Berlin - It threatened to be a complete wash-out, a testament to the fact that you cannot live the same revolution twice. But in the end, Berlin celebrated 20 years since the fall of the wall on Monday - amid freezing drizzle and under a sea of umbrellas - in its characteristic hardy spirit, with moments that brought many to tears.
The Festival of Freedom started with the heads of state or government from every European Union state, the United States and Russia in attendance, and ended with a fireworks display over the Brandenburg Gate, Berlin's symbol in good times and bad.
The proceedings began with a whimper rather than a bang. A classical concert, despite being conducted by the beloved Daniel Barenboim, failed to warm up an already soggy crowd.
The Israeli-Argentinian conductor led a programme that began honourably with a serious tribute to the wealth of German musical and poetic culture: A prelude from Wagner's opera Lohengrin. But it wasn't exactly a singalong moment, and the crowd's mood dampened further when A Survivor From Warsaw by Arnold Schoenberg followed.
The piece is a sung narration of the horrors of the Holocaust, in which Nazi Germany murdered millions of Jews during World War II.
"This just doesn't fit," complained one woman in the audience. "This should have been a day when we as Germans could celebrate for once without a bad conscience!"
Others couldn't understand why a supposedly popular event was dominated by classical music - and some pretty serious music at that.
But the mood began to improve, helped along by images on the big screens set up on both sides of the Brandenburg Gate, which at one point displayed US Secretary of State Hillary Rodham Clinton nodding along to the exuberant strains of Beethoven's Seventh Symphony.
The frantic finale to the symphony was written in 1812, as Europe was being bludgeoned by the Napoleonic wars. Beethoven himself was wracked by unrequited love, and was nearing total deafness. And yet, joy came out of adversity - a fitting thought to remember the end of Germany's awful 20th century by.
"The fall of the wall really was the best thing that could have happened to us. It's a great event tonight," said Elvira Fleischer, a former East Berliner, as archive footage from the momentous events of 1989 was shown on the screens.
As Berliners - normally a sardonic lot - engaged with these memories, few were left unmoved.

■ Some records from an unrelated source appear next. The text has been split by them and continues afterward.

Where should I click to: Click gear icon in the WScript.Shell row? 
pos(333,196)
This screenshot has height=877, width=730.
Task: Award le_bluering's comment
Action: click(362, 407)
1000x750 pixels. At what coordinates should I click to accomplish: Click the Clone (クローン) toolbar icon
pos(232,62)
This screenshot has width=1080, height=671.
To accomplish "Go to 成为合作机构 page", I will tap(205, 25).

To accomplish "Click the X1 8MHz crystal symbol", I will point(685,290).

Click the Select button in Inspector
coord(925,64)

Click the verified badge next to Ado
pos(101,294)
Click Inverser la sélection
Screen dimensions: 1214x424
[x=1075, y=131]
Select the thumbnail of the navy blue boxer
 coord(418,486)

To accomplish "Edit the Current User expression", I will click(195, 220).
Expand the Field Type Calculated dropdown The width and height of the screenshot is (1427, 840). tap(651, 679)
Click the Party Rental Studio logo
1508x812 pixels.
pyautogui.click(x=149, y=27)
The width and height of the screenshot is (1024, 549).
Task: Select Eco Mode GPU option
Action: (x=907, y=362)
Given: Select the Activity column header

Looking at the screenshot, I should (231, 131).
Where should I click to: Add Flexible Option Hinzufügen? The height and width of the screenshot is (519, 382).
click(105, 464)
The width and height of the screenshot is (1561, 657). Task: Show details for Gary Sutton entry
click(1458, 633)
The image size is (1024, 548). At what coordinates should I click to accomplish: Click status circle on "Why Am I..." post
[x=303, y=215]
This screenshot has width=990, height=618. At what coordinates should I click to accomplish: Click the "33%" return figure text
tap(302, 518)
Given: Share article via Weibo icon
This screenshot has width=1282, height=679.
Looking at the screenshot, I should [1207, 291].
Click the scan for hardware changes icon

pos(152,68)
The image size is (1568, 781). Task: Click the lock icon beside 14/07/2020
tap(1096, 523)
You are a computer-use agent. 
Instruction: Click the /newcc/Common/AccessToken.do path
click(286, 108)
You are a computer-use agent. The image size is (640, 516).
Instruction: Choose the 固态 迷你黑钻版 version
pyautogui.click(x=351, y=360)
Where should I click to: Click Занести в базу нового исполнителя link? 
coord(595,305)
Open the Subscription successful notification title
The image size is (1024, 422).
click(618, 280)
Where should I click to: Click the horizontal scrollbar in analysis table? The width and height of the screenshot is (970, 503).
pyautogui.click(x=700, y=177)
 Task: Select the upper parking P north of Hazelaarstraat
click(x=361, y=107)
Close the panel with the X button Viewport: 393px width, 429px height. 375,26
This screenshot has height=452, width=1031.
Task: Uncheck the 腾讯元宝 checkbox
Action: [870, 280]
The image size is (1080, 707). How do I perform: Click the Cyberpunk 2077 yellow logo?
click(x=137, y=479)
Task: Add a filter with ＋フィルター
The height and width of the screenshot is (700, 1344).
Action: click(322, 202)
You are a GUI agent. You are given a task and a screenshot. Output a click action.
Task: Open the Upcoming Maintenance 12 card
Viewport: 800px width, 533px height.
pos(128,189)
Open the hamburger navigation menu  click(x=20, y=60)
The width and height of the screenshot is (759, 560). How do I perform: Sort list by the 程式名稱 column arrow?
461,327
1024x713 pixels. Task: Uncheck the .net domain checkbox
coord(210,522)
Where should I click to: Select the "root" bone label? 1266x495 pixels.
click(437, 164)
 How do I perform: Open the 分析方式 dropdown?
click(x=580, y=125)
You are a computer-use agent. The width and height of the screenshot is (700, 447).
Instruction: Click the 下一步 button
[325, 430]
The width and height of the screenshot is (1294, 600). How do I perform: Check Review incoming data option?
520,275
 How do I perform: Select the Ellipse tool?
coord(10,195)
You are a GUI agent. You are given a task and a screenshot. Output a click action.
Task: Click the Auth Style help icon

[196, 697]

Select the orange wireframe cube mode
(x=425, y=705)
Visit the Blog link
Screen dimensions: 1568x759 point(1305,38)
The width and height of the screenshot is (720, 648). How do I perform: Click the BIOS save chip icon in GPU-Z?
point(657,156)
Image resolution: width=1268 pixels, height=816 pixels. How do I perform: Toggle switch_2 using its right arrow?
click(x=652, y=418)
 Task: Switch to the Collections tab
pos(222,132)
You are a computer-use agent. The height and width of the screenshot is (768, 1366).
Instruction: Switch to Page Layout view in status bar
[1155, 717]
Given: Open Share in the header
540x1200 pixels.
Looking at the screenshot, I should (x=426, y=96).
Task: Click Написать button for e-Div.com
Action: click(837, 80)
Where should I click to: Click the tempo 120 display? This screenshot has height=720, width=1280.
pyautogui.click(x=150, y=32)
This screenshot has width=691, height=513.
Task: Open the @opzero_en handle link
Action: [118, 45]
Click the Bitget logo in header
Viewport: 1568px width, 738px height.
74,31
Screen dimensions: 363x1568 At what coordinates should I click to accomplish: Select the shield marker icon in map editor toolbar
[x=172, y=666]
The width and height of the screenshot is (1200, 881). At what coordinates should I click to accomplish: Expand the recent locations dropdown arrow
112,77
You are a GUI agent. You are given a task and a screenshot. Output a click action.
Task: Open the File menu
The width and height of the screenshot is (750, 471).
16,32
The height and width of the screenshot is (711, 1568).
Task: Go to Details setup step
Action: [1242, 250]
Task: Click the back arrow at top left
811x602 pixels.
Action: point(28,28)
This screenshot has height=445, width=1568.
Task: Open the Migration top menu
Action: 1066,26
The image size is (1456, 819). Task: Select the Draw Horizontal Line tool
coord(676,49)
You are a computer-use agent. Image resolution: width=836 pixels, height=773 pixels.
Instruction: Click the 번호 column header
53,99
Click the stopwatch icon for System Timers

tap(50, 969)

Footage of Hans Dietrich Genscher was shown, a former foreign minister of West Germany, as he made his famous speech on the balcony of the German embassy in Prague announcing that East Germans were to be allowed to travel to the West.
That moment symbolizes the release of all that had been kept shut in by the former Communist dictatorship, perhaps as much as the images of young men in jeans and denim jackets clambering over the Wall itself on the night of November 9.
And then, Polish people's warrior Lech Walesa and former Hungarian prime minister Miklos Nemeth, catalysts in the transformation of eastern Europe, stepped up to push over the first of the thousand huge dominoes that represented the end of the old Soviet order.
For those too young to remember the event itself, this domino run was a spectacle in place of a revolution. But it worked.
And for those with their own memories of that time, it brought it all back.
A visibly moved Martin Lueck, a man in his 70s who lived through decades of a divided Germany, was choking back the tears as the dominoes fell.
"It is really earth moving. Not just for Germany, but for the world. It is a once-in-a-lifetime experience, to be in a peaceful revolution."